If a line below contains the string "screenshot", copy it out.

#### DATA FOR REVIEW:

——

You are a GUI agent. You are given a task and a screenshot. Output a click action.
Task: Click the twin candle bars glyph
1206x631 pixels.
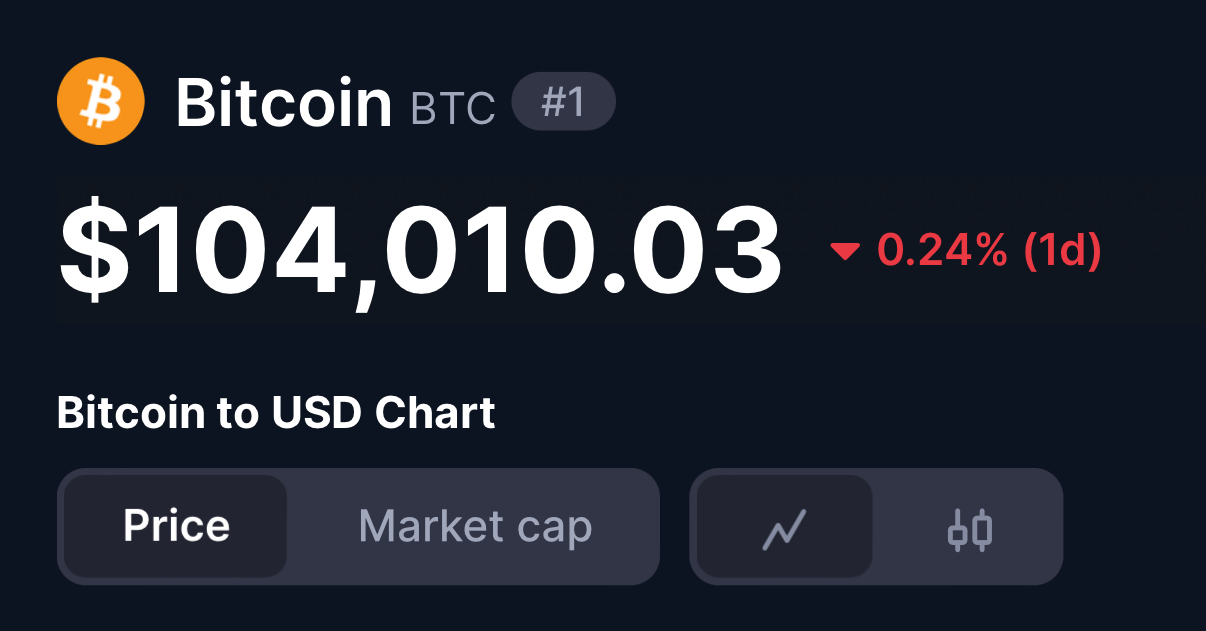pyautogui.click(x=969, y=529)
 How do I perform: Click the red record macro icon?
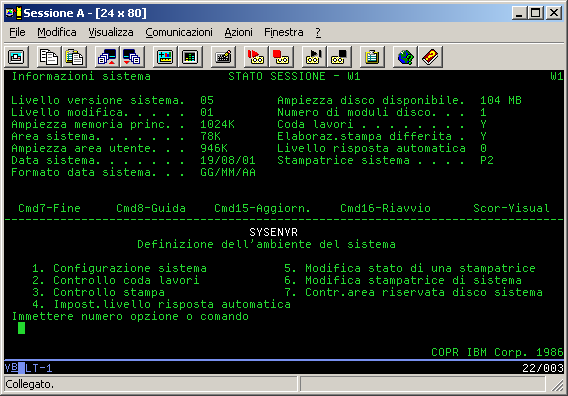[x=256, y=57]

——

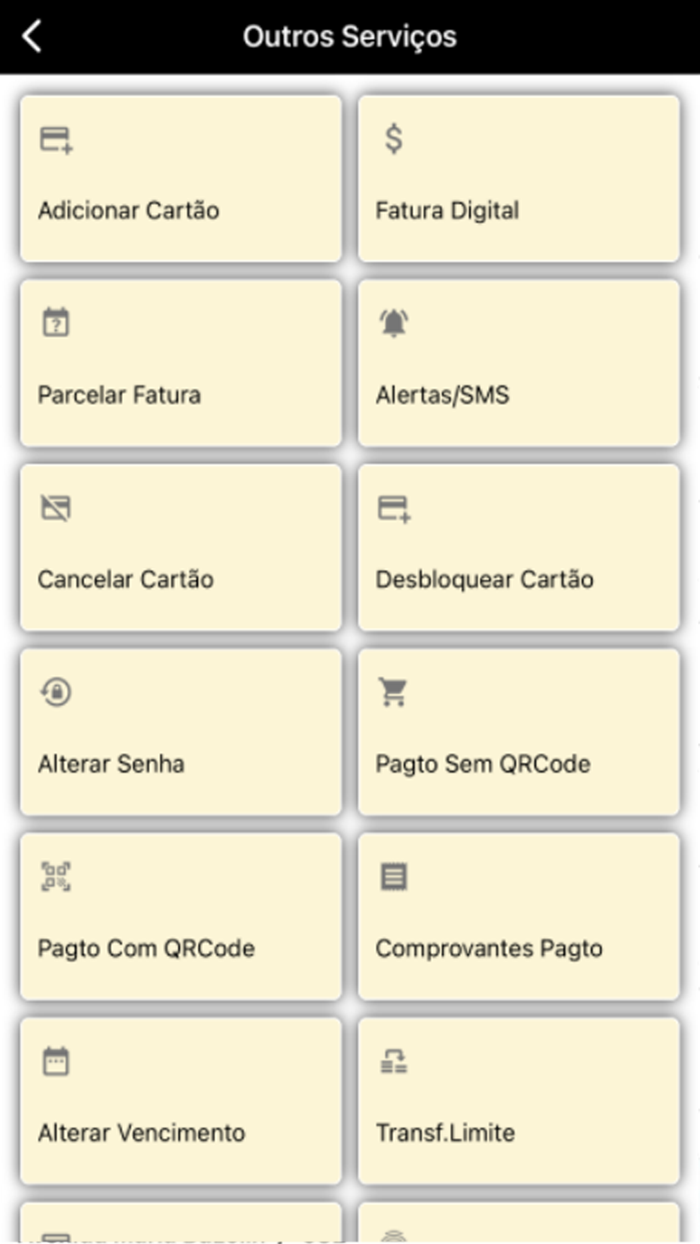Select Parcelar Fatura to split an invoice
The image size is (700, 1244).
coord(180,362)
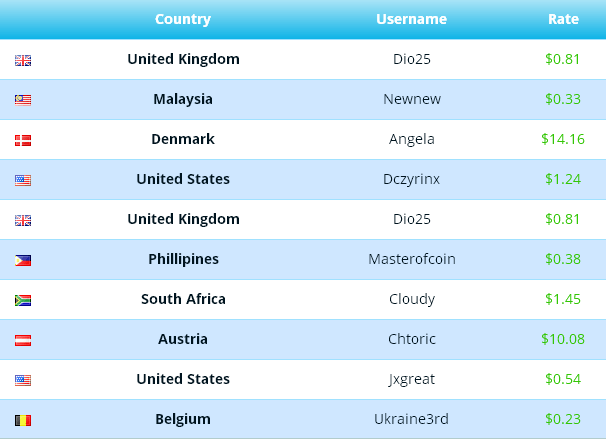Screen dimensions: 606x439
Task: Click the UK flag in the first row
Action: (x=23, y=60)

——

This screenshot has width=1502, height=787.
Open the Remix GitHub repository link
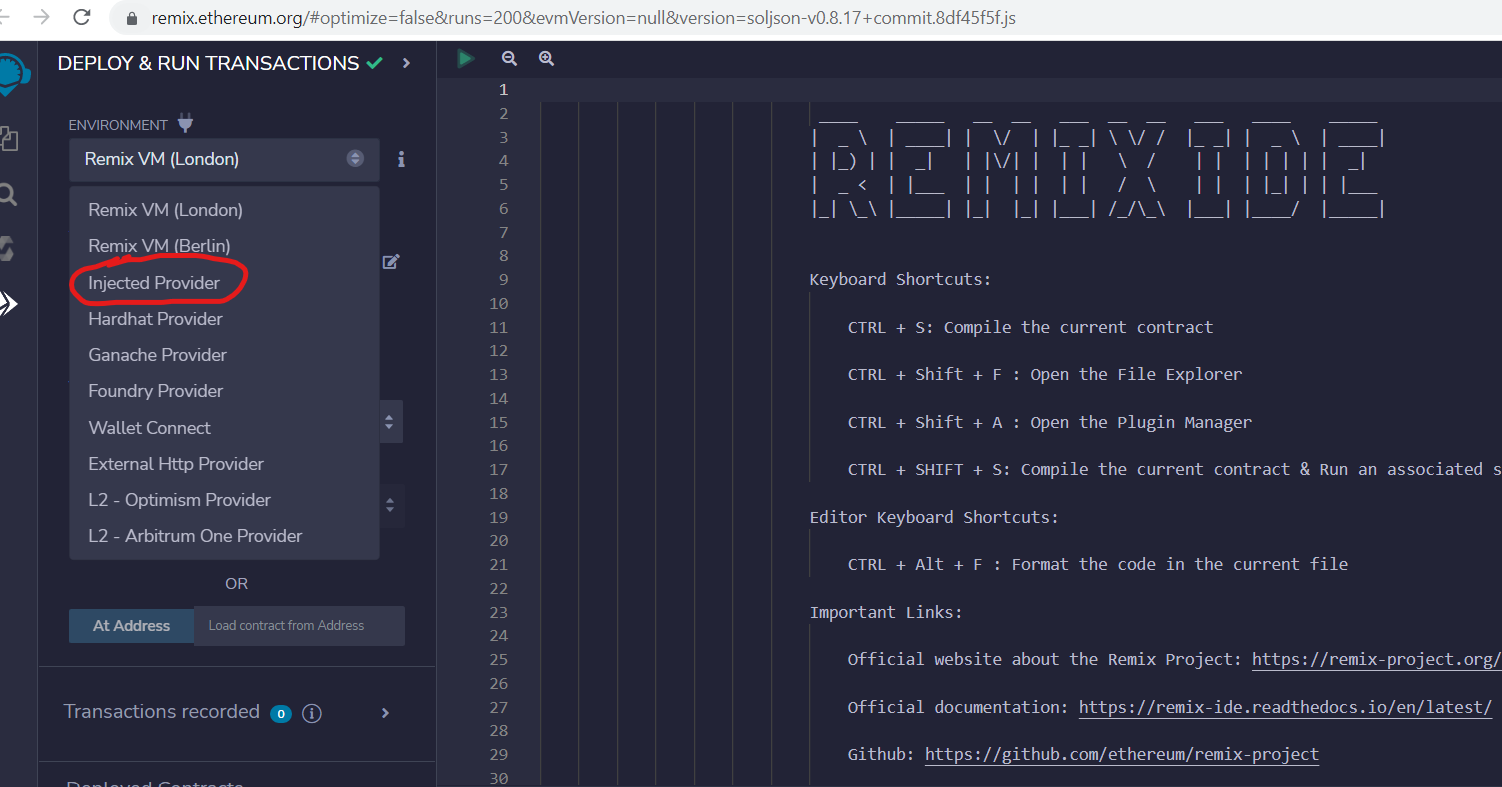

——

#### SOLUTION TO THE PROBLEM:
You are a GUI agent. You are given a task and a screenshot. Output a click action.
This screenshot has width=1502, height=787.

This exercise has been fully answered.